Comment 111810

By Haveacow (registered) | Posted May 28, 2015 at 09:55:27

@BJK (anonymous), tall buildings don't necessarily mean success. Many, if not nearly all of the super tall buildings built in China and Dubai recently (the last 20 years or so), would not be built at all if they were located in most "western countries". The reason is not entirely do to regulation of building height but banking and loan regulations. In most western countries banks require that buildings be (depending on the banking institution) 60-75% leased out before construction can begin. Many of those super tall buildings built in China are barely 10% leased. Dubai had several more buildings taller than the Burj Khalifa planned but financial reality set in and it is unlikely they will ever be built because even today, the Burj Khalifa is only 60% leased and occupied.

New York City of the 1920's had a competition of sorts between three large office buildings that were all trying to be "the tallest building in the world". The last of the three to be completed was the Empire State Building. Due to the depression, all of the more grander and taller structures that were planned for New York City were never built. It took till the 1940's before the Empire State Building was fully leased.

There is no set definition of "Skyscrapers" any more because different cities have different height regulations and occupancy rules.
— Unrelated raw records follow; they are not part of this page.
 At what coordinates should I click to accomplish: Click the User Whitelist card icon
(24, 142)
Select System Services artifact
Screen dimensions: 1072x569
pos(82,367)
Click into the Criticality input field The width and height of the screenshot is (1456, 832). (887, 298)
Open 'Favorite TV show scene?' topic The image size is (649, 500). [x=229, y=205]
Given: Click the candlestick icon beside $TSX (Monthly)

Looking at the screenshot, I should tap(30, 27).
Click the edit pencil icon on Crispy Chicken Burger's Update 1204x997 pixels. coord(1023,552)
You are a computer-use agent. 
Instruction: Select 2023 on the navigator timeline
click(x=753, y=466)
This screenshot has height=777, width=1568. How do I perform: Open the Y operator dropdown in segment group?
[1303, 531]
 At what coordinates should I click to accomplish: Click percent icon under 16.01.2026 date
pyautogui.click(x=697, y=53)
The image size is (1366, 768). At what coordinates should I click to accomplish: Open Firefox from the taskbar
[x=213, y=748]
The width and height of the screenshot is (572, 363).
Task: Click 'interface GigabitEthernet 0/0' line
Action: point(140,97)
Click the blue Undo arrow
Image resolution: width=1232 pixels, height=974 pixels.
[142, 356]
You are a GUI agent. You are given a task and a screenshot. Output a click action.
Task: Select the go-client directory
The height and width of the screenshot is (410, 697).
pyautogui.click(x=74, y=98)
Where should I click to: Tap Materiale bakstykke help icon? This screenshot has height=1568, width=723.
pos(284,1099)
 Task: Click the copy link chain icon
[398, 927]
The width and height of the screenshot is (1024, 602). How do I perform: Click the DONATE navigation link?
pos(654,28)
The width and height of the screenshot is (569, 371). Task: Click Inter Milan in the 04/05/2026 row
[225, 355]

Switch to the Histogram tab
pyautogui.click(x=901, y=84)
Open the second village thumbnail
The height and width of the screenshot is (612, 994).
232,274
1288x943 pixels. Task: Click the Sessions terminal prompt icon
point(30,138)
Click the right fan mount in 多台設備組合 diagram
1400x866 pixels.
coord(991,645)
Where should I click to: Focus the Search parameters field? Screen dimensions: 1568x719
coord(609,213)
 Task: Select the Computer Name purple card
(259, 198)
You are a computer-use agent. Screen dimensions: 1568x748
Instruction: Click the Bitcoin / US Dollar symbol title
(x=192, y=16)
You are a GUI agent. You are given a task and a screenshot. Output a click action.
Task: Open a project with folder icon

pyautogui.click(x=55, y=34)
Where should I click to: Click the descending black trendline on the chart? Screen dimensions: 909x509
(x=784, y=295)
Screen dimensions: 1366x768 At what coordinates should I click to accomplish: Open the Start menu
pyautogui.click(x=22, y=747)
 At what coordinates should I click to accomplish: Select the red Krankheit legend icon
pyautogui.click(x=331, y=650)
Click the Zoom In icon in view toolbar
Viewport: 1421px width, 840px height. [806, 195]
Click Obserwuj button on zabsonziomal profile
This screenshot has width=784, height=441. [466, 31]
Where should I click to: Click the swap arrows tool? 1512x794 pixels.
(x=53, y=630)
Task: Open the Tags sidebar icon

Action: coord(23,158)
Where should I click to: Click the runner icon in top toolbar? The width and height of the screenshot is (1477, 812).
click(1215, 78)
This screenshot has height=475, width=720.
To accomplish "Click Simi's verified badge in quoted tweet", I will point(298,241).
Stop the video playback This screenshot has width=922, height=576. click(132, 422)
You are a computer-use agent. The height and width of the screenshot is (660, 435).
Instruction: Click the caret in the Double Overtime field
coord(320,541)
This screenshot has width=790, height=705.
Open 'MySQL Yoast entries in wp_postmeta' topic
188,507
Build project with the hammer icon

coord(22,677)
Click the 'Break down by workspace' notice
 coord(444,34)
Originally anything over 7 stories in the late 19th century was considered to be "a Skyscraper". However, it is generally believed among developers that, anything over 100 metres is a Skyscraper now. Where as anything from 35 to 100 metres in height is considered to be a "high-rise". Then engineers and architects get involved and the definition changes again. So call it what you want, it seems to be the official definition is quite fluid.